▶ [PROBLEMS TO WORK ON]
1. Answer these from the passage on mourning:
(a) How many years ago did the writer move to Boulder?
(b) How long has the Integral center been the writer's home?
(c) What does the writer now get to feel almost daily?
2. Can you write the next few sentences of the passage on mourning, picking up right after its last sentence?

▶ [PAGE TEXT]
* start *

There’s no better word to describe what my body and heart have been going through that my mind has not really been able to understand. I have felt, actually, like I’ve been losing my mind. Until the clouds part for a moment and I get just a sliver of vision of what has truly been brewing underneath. It has been so huge, that I think it would have been too much for my mind to understand while I’ve been integrating.

I’ve spent this year partially freaking out and partially mourning. I now get that I’ve been not just watching, but literally feeling and sitting in a pool of death. I feel the death of a large part of our country’s culture, the death of what Boulder was when I moved here 22 years ago as the income gap has exponentially increased and people are fleeing, the death of the Integral center which has been my home for the last 3 years, and finally the death of the last stage of my life as I knew it. This pool of death has burned away the wool over my eyes even further than it already was.

The funny part is: I did not have the capacity to feel this much death a few years ago. It would have been too debilitating and too terrifying. I’m pretty sure, that with the added physical health challenges I’ve had, I would have found some kind of a way to bypass all the feeling because the other option, frankly, would have been suicide.

A few years ago I had never had the experience of feeling loved and supported in a way that I’ve honestly never felt… that I now get to feel almost daily. It’s been confusing. until the veils clear and i see that what’s going is that I’m just barely safe enough to be able to actually stare some cold hard realities in the eye. What is and is not cruel is no longer confusing. I feel so increcibly sad for those that are still arguing that productivity over connection is not cruel. That they haven’t even had the chance to experience the opposite.

* end *

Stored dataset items
* start *

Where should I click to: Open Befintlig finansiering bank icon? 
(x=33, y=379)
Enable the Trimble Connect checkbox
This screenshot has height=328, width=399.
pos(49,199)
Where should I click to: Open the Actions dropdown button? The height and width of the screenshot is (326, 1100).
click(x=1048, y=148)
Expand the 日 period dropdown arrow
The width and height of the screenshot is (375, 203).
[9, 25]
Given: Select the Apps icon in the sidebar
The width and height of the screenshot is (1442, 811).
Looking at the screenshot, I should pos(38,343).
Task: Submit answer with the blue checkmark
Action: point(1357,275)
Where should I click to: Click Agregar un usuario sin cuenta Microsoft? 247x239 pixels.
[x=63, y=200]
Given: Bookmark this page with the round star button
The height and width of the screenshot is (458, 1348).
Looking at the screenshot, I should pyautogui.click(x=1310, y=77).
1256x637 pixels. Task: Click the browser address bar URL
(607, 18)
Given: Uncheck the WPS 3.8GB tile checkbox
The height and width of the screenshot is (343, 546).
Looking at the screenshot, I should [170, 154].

* end *

▶ [EXERCISE RESULTS]
1.
(a) 22 years ago.
(b) For the last 3 years.
(c) Feeling loved and supported.

2.
And drowning in sorrow over…

The reality that our culture values productivity over human connection and had left me lonely and depressed for an entire lifetime or more. Even enlightenment is really just another form of productivity.

What’s so funny is that both are needed for even basic survival. We cannot survive without taking care of each other. Tho I see our country trying… all we got as a result is rampant depression and I see worse coming.

Not only has this caused cultural depression, both are needed for survival.

In this world where we’ve deemed ourselves “first! World” which is only based on rating ourselves through money and productivity. Human connection, or rather connection at all, isn’t even part of the world rating system.

The whole idea that we’ve rated ourselves as first (no bias here!) is just fucking ridiculous at this point.

And I’ve been a part of it all along. My body literally can’t do it anymore.

In my book, I don’t live in the first world because I’ve felt like I’m starving most of my life. I’ve been baffled by this for years.

And I wonder if this other idea,.. that there’s another form of enlightenment THROUGH human connection. Long term connection. Is it real? Is there any hope for us? I would like to think that this is the only thing that might save us.

Can’t we do beingness with each other instead?